Текст:
##########
"Сумма технологии" - читать интересную книгу автора (Лем Станислав)

(k) Экспериментальная метафизика

Метафизической мы называем здесь такую информацию, которая не поддается эмпирической проверке – либо потому, что такая проверка невозможна (нельзя, например, эмпирически проверить, существуют ли чистилище и нирвана), либо потому, что эта информация ex definitione не подчиняется критерию экспериментальной проверки (попросту говоря, религиозные истины невозможно или грешно проверять эмпирически).

Если так, то выражение «экспериментальная метафизика» является во всех отношениях противоречивым, ибо как же можно экспериментально судить о чем-то, что по определению эксперименту не подлежит и о чем на основании экспериментов судить не дано.

Это – мнимое противоречие, ибо наша цель относительно скромна. Ни одна наука не может ничего утверждать о существовании или несуществовании трансцендентных явлений. Она может только изучать или создавать условия, в которых проявляется вера в такие явления, и именно об этих условиях мы будем говорить.

Возникновение метафизической веры в гомеостате означает переход его в такое состояние, которое не может быть нарушено никакими последующими изменениями на входах, как бы они ни противоречили созданной в гомеостате модели экзистенциальной ситуации. Молитвы могут не быть «услышаны», переселение душ может быть опровергнуто указанием на внутреннюю логическую противоречивость этого явления, тексты священных книг могут содержать очевидную ложь (в эмпирическом смысле слова), но все эти факты не колеблют веры. О тех, кто под влиянием этих фактов утратил веру, теолог, разумеется, скажет, что у них была «малая» или «бедная» вера, ибо истинная вера как раз в том и состоит, что ее не могут опровергнуть никакие последующие изменения на входах гомеостата. На практике зачастую имеет место своеобразный отбор. Метафизическая система никогда не бывает последовательной, и от неодолимого желания подтвердить ее эмпирическими фактами возникает такое состояние, когда те изменения входов, которые кажутся подтверждением истинности веры, принимаются как дополнительное ее доказательство (во время засухи приносят жертву, и начинается дождь; во время болезни молятся о выздоровлении, после чего больной выздоравливает). Напротив, данные на входах, противоречащие вере, отбрасываются или «объясняются» с помощью богатейшего арсенала аргументов, выработанных метафизической системой в процессе ее исторического развития.
##########
Задание 1:
Переведите на английский это предложение из текста: «Ни одна наука не может ничего утверждать о существовании или несуществовании трансцендентных явлений.»
Задание 2:
Какой, по словам теолога в тексте, была вера у тех, кто утратил её под влиянием фактов?
##########
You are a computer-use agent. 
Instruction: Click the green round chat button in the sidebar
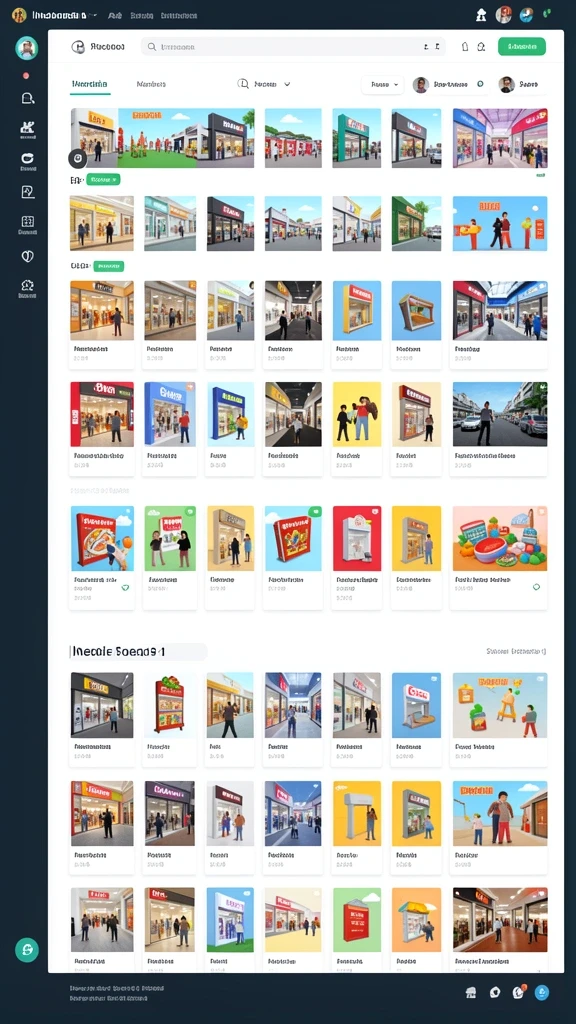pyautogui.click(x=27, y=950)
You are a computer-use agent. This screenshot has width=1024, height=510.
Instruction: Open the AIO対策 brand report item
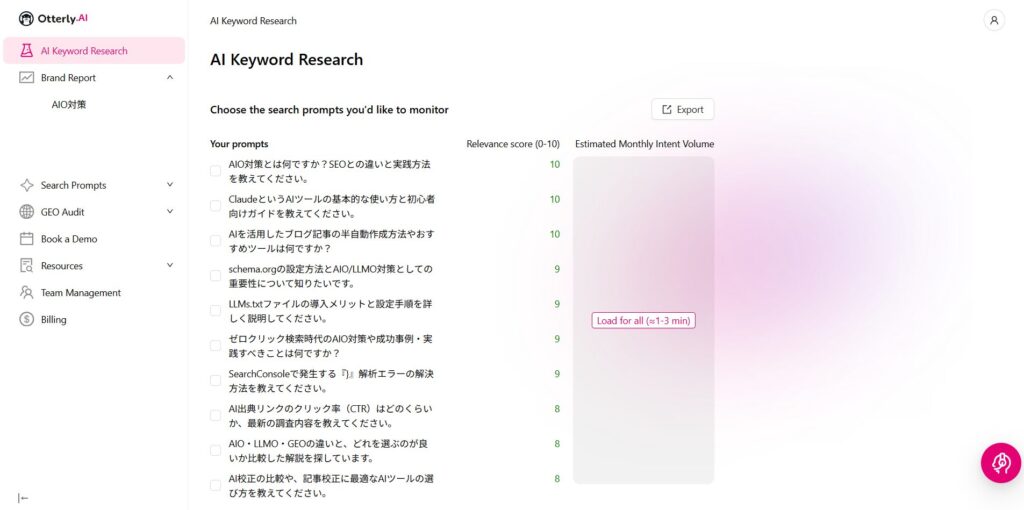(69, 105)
##########
Ответ 1:
No science can assert anything about the existence or nonexistence of transcendent phenomena.

Ответ 2:
«Малой» или «бедной».